So let’s go back to the 100m seed fund. They’re making 25 bets. Getting 10% upfront. Say they beat the odds and own close to 10% at exit — the median home run exit is $1.275B & the average is $2.99B — They need to hit a median & average home run + change to hit their 3x net — if their 25 bets start off with a 1.5m entry cheque (37.5% in initial cheques / 62.5% in reserve) then a $15m post-money cap doesn’t look that wild provided they can play aggressively for their pro-rata in the companies that count.

In reality these numbers are still really, really hard. To have a shot at delivering the 3x net you can’t follow a playbook or run a model. You have to have conviction in the bets that you make and a hell of a lot of luck to ensure that some of them are outliers. From a fund perspective that’s what’s important, particularly when it comes to valuations. You have to think outside of medians and averages and think about how you can get into those companies that can become more valuable than you can possibly imagine when you write that first cheque.

As a founder you have to remember that all this depends on the fund you’re dealing with, how they think about portfolio construction, and a tonne of externalities that — if I were to go into detail — would literally bore you half to death. It’s just good to know that while your job is the harder one, VCs have their work cut out for them too.

What does this mean for founders & investors?

Founders shouldn’t be afraid to push on the price button when you’re raising — don’t get too stressed about the next round, if you don’t achieve your milestones with the money you’re raising now (and you’re putting yourself on a venture track) you’re likely *screwed* anyway so be VERY conscious of how high you’re setting the bar.

Top 10% valuation implies top 10% performance — if you need a bridge round don’t be angry when it’s a down round. If you don’t have multiple funding options, you don’t get to set the price, so don’t be offended when a VC offers you 2 on 6. When capital is critical to your success you take what you can get at the end of the day.

For VCs there’s a quote from the M&A world that I wish I could find the source of, but to paraphrase: ‘What something costs isn’t important, what matters is what it’s worth — when you look back on any price in 10 years time you’re either going to look like a genius because you got it for a fraction of what it was really worth, or you look like an idiot because it turned out to be worthless. But you can only look so stupid on the downside while your genius and upside can be unlimited.’

Admittedly this is a first pass on this research, but it drew me to an interesting conclusion that I thought was worth sharing. Either public market valuations & M&A exit prices are overheating like crazy right now (these numbers are all @ IPO so it doesn’t include the latest Fed & Softbank fuelled bull run — if it did the numbers would be even wilder) and due for a downward correction (probably in the 70% range) so prices are currently about right at seed and overheating at A,B,C. Or you can take what I think is the correct view.

Provided material —

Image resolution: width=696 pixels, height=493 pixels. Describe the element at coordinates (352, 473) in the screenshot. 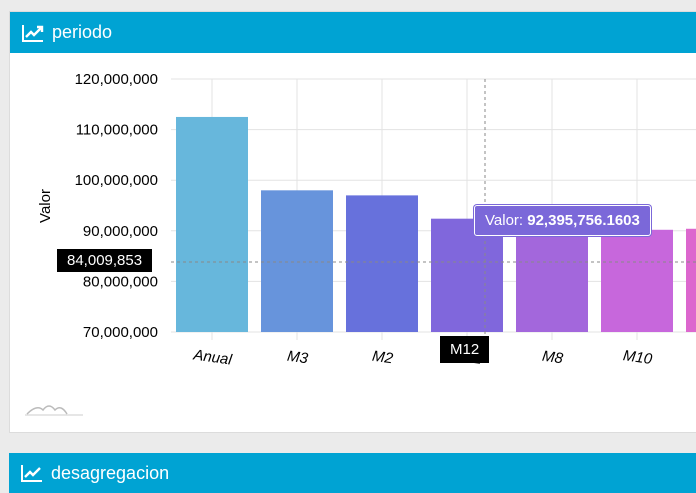

I see `desagregacion-panel: desagregacion` at that location.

Brief A — Transcribe the part of the venture valuation text that opens with the words containing "What does this" and closes with "setting the bar.".
Brief B — According to the venture valuation text, what is the median home run exit?

Solution A —
What does this mean for founders & investors?

Founders shouldn’t be afraid to push on the price button when you’re raising — don’t get too stressed about the next round, if you don’t achieve your milestones with the money you’re raising now (and you’re putting yourself on a venture track) you’re likely *screwed* anyway so be VERY conscious of how high you’re setting the bar.

Solution B — $1.275B